Excerpts from a dataset
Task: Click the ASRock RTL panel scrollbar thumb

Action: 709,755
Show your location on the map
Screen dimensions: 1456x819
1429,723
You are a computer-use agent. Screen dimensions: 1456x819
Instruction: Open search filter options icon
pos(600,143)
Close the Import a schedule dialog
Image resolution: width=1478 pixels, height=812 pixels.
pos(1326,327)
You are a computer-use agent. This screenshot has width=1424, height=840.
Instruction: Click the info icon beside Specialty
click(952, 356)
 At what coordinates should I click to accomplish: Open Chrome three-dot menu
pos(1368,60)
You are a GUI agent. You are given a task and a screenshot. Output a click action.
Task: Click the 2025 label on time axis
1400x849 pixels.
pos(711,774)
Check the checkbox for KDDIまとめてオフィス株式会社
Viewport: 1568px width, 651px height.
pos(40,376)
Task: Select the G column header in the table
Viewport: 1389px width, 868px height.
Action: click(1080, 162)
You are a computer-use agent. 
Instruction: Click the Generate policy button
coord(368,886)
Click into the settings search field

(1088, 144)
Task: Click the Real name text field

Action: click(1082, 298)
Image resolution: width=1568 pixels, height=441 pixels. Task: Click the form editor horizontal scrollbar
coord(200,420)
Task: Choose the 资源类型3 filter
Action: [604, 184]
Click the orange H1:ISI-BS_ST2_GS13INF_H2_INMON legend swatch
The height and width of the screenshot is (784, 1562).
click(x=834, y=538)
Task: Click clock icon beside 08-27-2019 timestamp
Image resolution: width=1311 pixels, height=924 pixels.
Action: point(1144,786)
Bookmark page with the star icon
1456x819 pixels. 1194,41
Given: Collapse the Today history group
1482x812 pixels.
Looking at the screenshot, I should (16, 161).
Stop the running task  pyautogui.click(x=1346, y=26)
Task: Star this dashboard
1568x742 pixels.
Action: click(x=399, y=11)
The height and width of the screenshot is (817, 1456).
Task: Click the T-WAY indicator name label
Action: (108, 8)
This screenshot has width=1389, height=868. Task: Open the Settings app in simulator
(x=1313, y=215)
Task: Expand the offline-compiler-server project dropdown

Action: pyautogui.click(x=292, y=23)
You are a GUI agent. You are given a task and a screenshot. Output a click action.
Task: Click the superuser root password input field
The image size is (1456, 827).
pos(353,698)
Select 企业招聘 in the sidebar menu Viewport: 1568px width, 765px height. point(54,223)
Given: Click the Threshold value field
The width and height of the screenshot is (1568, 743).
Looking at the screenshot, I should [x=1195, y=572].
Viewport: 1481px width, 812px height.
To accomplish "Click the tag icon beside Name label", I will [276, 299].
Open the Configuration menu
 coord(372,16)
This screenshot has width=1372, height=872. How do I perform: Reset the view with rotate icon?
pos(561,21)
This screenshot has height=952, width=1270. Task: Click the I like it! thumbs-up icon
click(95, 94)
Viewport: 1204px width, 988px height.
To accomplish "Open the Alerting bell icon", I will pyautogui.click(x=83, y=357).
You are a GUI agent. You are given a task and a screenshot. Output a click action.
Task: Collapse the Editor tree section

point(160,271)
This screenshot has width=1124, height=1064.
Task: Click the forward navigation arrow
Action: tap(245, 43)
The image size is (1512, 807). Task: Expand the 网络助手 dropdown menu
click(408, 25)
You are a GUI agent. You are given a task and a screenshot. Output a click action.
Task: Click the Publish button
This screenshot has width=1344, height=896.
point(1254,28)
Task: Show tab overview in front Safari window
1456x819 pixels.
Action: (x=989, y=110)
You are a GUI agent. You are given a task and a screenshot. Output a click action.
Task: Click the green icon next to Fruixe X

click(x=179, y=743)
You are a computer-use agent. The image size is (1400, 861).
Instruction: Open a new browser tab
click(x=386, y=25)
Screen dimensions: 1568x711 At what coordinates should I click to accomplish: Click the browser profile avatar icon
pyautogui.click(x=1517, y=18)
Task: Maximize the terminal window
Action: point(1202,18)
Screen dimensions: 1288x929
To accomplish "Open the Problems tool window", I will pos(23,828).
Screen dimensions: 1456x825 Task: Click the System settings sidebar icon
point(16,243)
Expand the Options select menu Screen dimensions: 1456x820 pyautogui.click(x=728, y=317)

■ Task directions: Please print out every record exactly as it is written.

■ Finished exercise:
Task: Click the ASRock RTL panel scrollbar thumb

Action: 709,755
Show your location on the map
Screen dimensions: 1456x819
1429,723
You are a computer-use agent. Screen dimensions: 1456x819
Instruction: Open search filter options icon
pos(600,143)
Close the Import a schedule dialog
Image resolution: width=1478 pixels, height=812 pixels.
pos(1326,327)
You are a computer-use agent. This screenshot has width=1424, height=840.
Instruction: Click the info icon beside Specialty
click(952, 356)
 At what coordinates should I click to accomplish: Open Chrome three-dot menu
pos(1368,60)
You are a GUI agent. You are given a task and a screenshot. Output a click action.
Task: Click the 2025 label on time axis
1400x849 pixels.
pos(711,774)
Check the checkbox for KDDIまとめてオフィス株式会社
Viewport: 1568px width, 651px height.
pos(40,376)
Task: Select the G column header in the table
Viewport: 1389px width, 868px height.
Action: click(1080, 162)
You are a computer-use agent. 
Instruction: Click the Generate policy button
coord(368,886)
Click into the settings search field

(1088, 144)
Task: Click the Real name text field

Action: click(1082, 298)
Image resolution: width=1568 pixels, height=441 pixels. Task: Click the form editor horizontal scrollbar
coord(200,420)
Task: Choose the 资源类型3 filter
Action: [604, 184]
Click the orange H1:ISI-BS_ST2_GS13INF_H2_INMON legend swatch
The height and width of the screenshot is (784, 1562).
click(x=834, y=538)
Task: Click clock icon beside 08-27-2019 timestamp
Image resolution: width=1311 pixels, height=924 pixels.
Action: point(1144,786)
Bookmark page with the star icon
1456x819 pixels. 1194,41
Given: Collapse the Today history group
1482x812 pixels.
Looking at the screenshot, I should (16, 161).
Stop the running task  pyautogui.click(x=1346, y=26)
Task: Star this dashboard
1568x742 pixels.
Action: click(x=399, y=11)
The height and width of the screenshot is (817, 1456).
Task: Click the T-WAY indicator name label
Action: (108, 8)
This screenshot has width=1389, height=868. Task: Open the Settings app in simulator
(x=1313, y=215)
Task: Expand the offline-compiler-server project dropdown

Action: pyautogui.click(x=292, y=23)
You are a GUI agent. You are given a task and a screenshot. Output a click action.
Task: Click the superuser root password input field
The image size is (1456, 827).
pos(353,698)
Select 企业招聘 in the sidebar menu Viewport: 1568px width, 765px height. point(54,223)
Given: Click the Threshold value field
The width and height of the screenshot is (1568, 743).
Looking at the screenshot, I should [x=1195, y=572].
Viewport: 1481px width, 812px height.
To accomplish "Click the tag icon beside Name label", I will [276, 299].
Open the Configuration menu
 coord(372,16)
This screenshot has width=1372, height=872. How do I perform: Reset the view with rotate icon?
pos(561,21)
This screenshot has height=952, width=1270. Task: Click the I like it! thumbs-up icon
click(95, 94)
Viewport: 1204px width, 988px height.
To accomplish "Open the Alerting bell icon", I will pyautogui.click(x=83, y=357).
You are a GUI agent. You are given a task and a screenshot. Output a click action.
Task: Collapse the Editor tree section

point(160,271)
This screenshot has width=1124, height=1064.
Task: Click the forward navigation arrow
Action: tap(245, 43)
The image size is (1512, 807). Task: Expand the 网络助手 dropdown menu
click(408, 25)
You are a GUI agent. You are given a task and a screenshot. Output a click action.
Task: Click the Publish button
This screenshot has width=1344, height=896.
point(1254,28)
Task: Show tab overview in front Safari window
1456x819 pixels.
Action: (x=989, y=110)
You are a GUI agent. You are given a task and a screenshot. Output a click action.
Task: Click the green icon next to Fruixe X

click(x=179, y=743)
You are a computer-use agent. The image size is (1400, 861).
Instruction: Open a new browser tab
click(x=386, y=25)
Screen dimensions: 1568x711 At what coordinates should I click to accomplish: Click the browser profile avatar icon
pyautogui.click(x=1517, y=18)
Task: Maximize the terminal window
Action: point(1202,18)
Screen dimensions: 1288x929
To accomplish "Open the Problems tool window", I will pos(23,828).
Screen dimensions: 1456x825 Task: Click the System settings sidebar icon
point(16,243)
Expand the Options select menu Screen dimensions: 1456x820 pyautogui.click(x=728, y=317)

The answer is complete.